The possibility of thunderstorms from late this morning prompted the legs to get walking a little earlier today. By 7.00 am I was down at the ferry terminal enjoying the wide open spaces that a low tide opens up.
Plenty of others are up and about at this time of the morning, including cyclists, other walkers, and those heading over to the island on the ferry
I caught sight of what I think is a yellow-faced honeyeater flitting among the trees, otherwise few shorebirds, except for a pelican or two.
This afternoon I ventured down to the point after a thunderstorm. The tide was going out and oyster catchers, egrets and a couple of spoonbills were feeding beyond the best reach of my lens. Further into the mangroves the still water was throwing some magical reflections against the still grey sky.
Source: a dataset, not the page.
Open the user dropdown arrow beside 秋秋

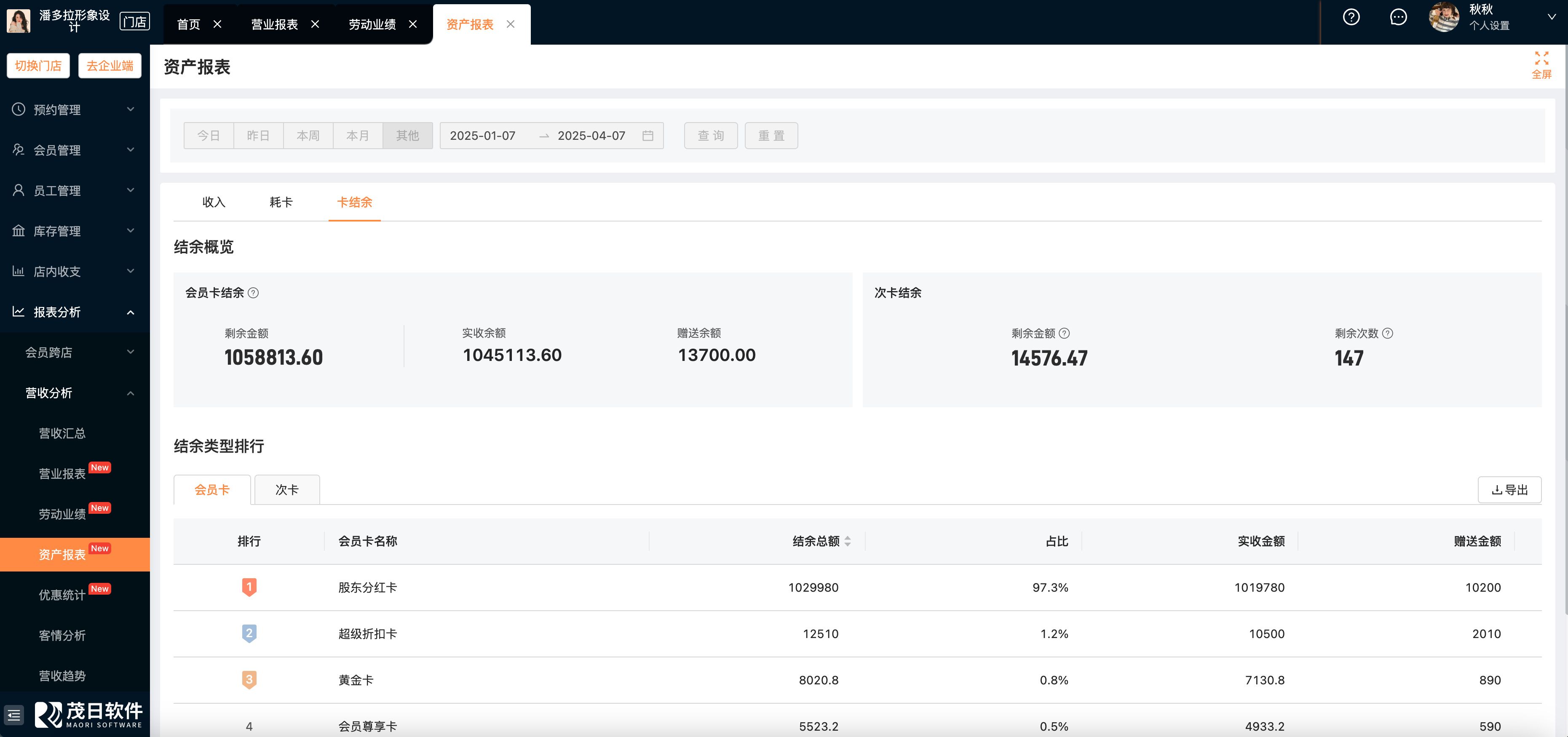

The last of the harvest moon tides are over until the next one rises. This morning, the mangrove tubes were exposed on the incoming tide.
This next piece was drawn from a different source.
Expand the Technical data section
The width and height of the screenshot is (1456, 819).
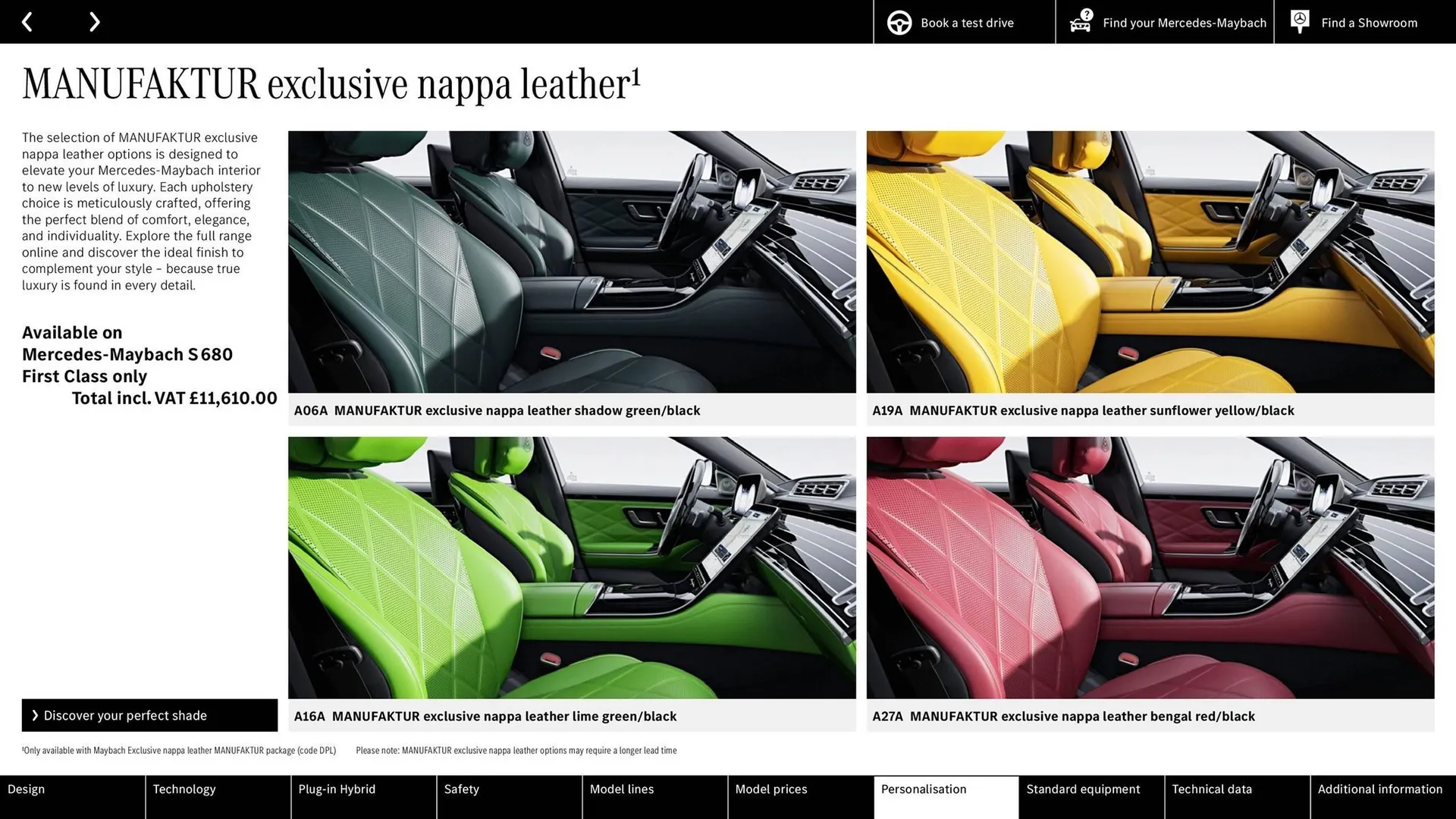pos(1211,789)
In the park down near the Old Schoolhouse, the plover (Masked Lapwing) parents were a bit more relaxed with walkers. A nice change from being shrieked at as you walk the path. The young ones are growing up.
White-faced herons hide behind the scrub and change spots regularly.
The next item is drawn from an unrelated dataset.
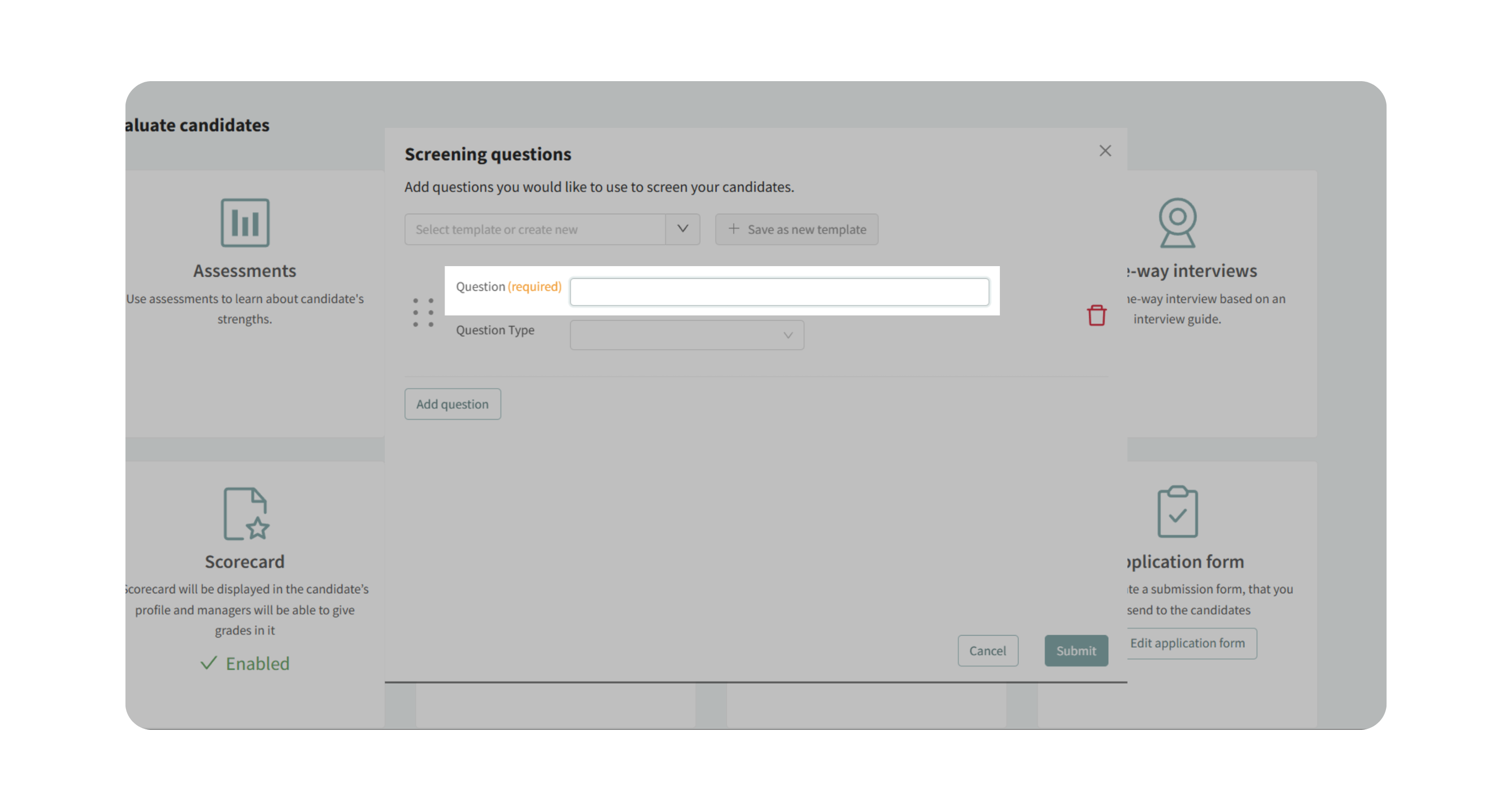This screenshot has width=1512, height=811.
Task: Click the application form clipboard icon
Action: (x=1177, y=511)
The trumpet flower hangs in all its poisonous glory over a garden fence.
I’ve been walking. Lots. On most days, the iPhone comes with me, largely so I can listen to podcasts, and also to capture anything of interest along the way.
Today, I took my old faithful Sony mirrorless camera and caught some of birds that might be described as local regulars. The migratory shore birds are in abundance at the moment, but find other places to roost when the tides are as high as they were this morning.
This morning, an eastern reef egret with dark grey plumage in an appearance with a couple of his white plumed cousins. I was down at the point just after seven. Laying low on the grass so as not to disturb the birds, I was fair game for the midges and a persistent horse fly. Nevertheless, I persisted.